What the foregoing arguments have in common is a claim about the constitutive role of heritage in people’s lives going well (or, indeed, their having lives at all). Rather than suggesting that attacks on heritage are worrying primarily insofar as they are indicative of worse harms to come, the claim here is that people and heritage are bound up in such a way that one cannot distinguish between them and, by implication, one therefore need not choose between them. On this view, attacks on heritage are attacks on people and, perhaps, people’s lives are not worth living (or saving) in the absence of heritage.

It can be hard to pin down these arguments, since they often rely on unhelpful metaphors and trade on ambiguity in the meaning of words such as life or people. It is clearly not the case, for example, that air and culture are on a par in terms of what people need to survive, and such claims do little to help us understand the moral status of heritage. Rather, this claim equivocates between what people—that is, persons—need to survive and what a people—that is, a cultural group of some sort—needs to survive. But one cannot infer the moral importance of the survival of “peoples” from the moral importance of the survival of persons. One certainly cannot infer the permissibility of killing to defend peoples from the permissibility of killing to defend persons.

Similarly, the fact that the legal protection of heritage is packaged as part of a “wider framework of laws” regarding civilians is no reason at all to think that saving heritage cannot conflict with the interests of persons. Indeed, it seems inevitable that such conflicts will arise, not least because civilians are not the only persons at risk of harm in war. Conflicts between heritage and persons arise whenever, for example, a combatant is asked to incur an increased risk of harm in order to avoid damaging a cultural site. With respect to sites that have been granted enhanced protection by UNESCO, Article 12 of the Second Protocol to the 1954 Hague Convention requires combatants to refrain “from any use of the property or its immediate surroundings in support of military action.” Insofar as combatants might have otherwise used such a site, they presumably would have done so because it was militarily advantageous: because the site provides the most protected position, the best vantage point, and so on. Demanding that combatants refrain from using the site—that they occupy a more exposed position or use a worse vantage point—is to demand that they operate at increased risk for the sake of heritage.
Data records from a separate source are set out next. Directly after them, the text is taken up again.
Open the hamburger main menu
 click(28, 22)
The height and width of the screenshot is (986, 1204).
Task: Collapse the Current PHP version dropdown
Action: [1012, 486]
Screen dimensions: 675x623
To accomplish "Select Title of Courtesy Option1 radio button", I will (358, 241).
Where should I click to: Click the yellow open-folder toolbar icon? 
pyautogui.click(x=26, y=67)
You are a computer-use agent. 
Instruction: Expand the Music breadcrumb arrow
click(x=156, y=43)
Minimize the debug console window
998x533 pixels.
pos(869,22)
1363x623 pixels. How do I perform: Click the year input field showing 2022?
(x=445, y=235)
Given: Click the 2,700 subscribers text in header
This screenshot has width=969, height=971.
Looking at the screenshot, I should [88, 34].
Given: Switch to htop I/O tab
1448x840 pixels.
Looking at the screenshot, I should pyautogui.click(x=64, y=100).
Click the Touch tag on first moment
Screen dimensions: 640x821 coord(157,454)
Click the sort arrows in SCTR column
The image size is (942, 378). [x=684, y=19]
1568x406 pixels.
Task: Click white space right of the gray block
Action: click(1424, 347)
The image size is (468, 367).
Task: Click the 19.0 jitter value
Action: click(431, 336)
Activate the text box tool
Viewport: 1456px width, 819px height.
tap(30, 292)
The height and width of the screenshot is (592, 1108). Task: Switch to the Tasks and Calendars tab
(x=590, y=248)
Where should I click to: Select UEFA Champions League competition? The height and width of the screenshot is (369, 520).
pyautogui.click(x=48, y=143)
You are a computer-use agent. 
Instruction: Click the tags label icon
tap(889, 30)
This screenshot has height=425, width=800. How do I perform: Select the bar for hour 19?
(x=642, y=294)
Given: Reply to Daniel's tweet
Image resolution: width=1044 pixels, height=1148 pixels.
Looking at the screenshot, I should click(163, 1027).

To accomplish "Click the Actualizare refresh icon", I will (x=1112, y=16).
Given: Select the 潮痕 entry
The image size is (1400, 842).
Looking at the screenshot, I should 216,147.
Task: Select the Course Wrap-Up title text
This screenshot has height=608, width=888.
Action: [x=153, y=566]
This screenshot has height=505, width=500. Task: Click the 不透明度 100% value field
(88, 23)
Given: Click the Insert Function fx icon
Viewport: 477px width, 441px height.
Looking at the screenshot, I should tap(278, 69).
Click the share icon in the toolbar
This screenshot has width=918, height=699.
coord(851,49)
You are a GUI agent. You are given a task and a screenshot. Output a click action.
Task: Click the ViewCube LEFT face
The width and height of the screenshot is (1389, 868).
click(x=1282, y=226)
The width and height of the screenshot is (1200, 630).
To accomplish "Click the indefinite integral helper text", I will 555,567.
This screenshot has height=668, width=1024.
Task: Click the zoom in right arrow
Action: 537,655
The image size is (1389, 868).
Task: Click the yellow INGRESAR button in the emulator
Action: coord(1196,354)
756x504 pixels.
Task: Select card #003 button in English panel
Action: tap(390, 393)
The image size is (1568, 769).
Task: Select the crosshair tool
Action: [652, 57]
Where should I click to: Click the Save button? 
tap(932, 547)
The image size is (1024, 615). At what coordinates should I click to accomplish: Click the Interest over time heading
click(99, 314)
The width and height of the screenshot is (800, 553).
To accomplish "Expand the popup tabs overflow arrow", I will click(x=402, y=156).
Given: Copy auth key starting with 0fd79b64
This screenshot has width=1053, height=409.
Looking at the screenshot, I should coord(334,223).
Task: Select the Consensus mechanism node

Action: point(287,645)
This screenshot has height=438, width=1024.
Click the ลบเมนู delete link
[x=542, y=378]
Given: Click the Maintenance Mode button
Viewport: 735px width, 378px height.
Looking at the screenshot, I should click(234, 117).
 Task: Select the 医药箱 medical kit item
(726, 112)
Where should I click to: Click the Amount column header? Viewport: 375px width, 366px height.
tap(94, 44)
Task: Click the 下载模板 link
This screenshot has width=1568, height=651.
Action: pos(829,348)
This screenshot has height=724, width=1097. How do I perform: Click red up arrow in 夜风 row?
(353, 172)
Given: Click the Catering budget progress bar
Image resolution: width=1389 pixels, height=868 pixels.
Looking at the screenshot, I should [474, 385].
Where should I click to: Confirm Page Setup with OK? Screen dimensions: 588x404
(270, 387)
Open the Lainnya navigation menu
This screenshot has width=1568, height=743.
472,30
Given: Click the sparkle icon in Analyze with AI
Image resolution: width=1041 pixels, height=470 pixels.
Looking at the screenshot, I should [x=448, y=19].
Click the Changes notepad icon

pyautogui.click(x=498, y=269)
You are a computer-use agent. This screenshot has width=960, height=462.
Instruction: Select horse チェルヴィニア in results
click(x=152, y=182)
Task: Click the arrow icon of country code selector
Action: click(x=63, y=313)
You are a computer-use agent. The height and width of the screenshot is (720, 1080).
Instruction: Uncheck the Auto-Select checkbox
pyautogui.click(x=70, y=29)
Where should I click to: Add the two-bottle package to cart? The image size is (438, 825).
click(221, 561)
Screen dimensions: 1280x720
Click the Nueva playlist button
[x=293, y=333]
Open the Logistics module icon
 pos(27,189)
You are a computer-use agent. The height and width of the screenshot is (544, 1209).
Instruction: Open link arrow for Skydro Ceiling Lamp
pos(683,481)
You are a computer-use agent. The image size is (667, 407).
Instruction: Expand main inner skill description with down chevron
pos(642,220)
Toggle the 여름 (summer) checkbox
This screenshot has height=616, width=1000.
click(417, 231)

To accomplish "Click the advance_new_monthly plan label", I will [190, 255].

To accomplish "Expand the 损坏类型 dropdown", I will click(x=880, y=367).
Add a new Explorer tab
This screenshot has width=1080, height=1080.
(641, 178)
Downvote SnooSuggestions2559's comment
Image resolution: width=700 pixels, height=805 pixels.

Article 12 also implies that combatants can be required to impose greater risks on civilians in order to avoid damaging heritage. If making use of, or endangering, a cultural site would draw the battle away from civilians, prohibiting such use or endangering will increase the risk to civilians. We can remain neutral on the permissibility of demanding that combatants incur or impose these increased risks. The important point is that incurring or imposing these risks does put heritage above people in a very concrete way. The claim that heritage cannot conflict with lives is simply false. People may have an interest in their continued heritage, but they also have other interests, such as interests in not being killed or maimed. Actions that promote their interests in their heritage may set back their other interests. The failure or refusal to recognize this plurality of interests undermines the credibility of these types of intrinsic justifications for heritage protection.